Lake in Monterey County, California

Lake San Antonio is a lake located primarily in southern Monterey County, California, and partially in northern San Luis Obispo County, California. The lake is formed by San Antonio Dam on the San Antonio River. The dam is 202 feet (62 m) tall and was completed in 1965 under Monterey County District Engineer Loran Bunte Jr . The lake and dam are owned by the Monterey County Water Authority. The lake has a capacity of 350000 acre.ft.

Lake San Antonio's primary purpose is to provide groundwater. Without the lake, the San Antonio River would be nearly dry in the summer months. With water in the river year-round, more of it can seep into the ground.

Most of the lake's water has dried in recent years. The 2014 Wildflower Triathlon had to accommodate the extremely low water level by moving the swim portion two miles from where it is traditionally held. Participants that year had to run along the former lake bed to get to their bikes transition area. In June 2015, the Monterey County Board of Supervisors announced it would close the camping and other facilities at Lake San Antonio effective 1 July 2015, due to costs and falling attendance.

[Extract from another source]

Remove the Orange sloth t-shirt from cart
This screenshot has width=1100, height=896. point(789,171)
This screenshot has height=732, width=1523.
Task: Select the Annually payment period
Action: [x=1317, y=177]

In 2024, the lake was closed to recreation due to a large fish die-off that appeared to effect all fish species present in the lake, including catfish, bass, and trout.

==Area activities==
Boating, waterskiing, fishing and camping are popular recreational activities at the lake, particularly in the summer. Visitors can bring their own boats or rent them at the lake. Horseback riding and mountain biking are also popular; the south shore of Lake San Antonio has 26 miles of trails.

The California Office of Environmental Health Hazard Assessment (OEHHA) has developed a safe eating advisory for Lake San Antonio based on levels of mercury or PCBs found in fish caught from this water body.

==Camping==
Lake San Antonio has over 500 campsites. Many campsites have RV hookups. Sites are available both directly on the north shore and on the south shore of the lake, as well as in the more forested areas a short walk away. The North Shore of Lake San Antonio is unique, as it is one of the few lakes in California that permits shoreline camping on the water's edge. Because of this, it has grown in popularity with boaters, who are allowed to keep their vessels in the water by their campsite. There is ample shoreline camping at North Shore. Most campers prefer North Shore over Lake Nacimiento (Located 9 miles south) because of the much larger campsites, and ability to camp on the water's edge.

==Wildlife==
Deer are frequently spotted in the campsites, even lounging around near campsites during daylight hours. Other wildlife that may be spotted include mountain lions, snakes, wild pigs, racoons, bobcats, and badgers. Eagles frequent the lake and tours are offered during select months.

===Bald eagles===

Lake San Antonio is a popular winter habitat for the bald eagle, the national symbol of the United States. Monterey County Parks provides tours in January and February for visitors interested in viewing the bald eagle in its native habitat. Tours must be reserved in advance, as they often sell out weeks before they take place.

==Wildflower Triathlon==
Lake San Antonio is the site of the annual Wildflower Triathlon, one of the largest triathlon events in the world. The "Long Course", a half-Ironman, is considered to be especially grueling.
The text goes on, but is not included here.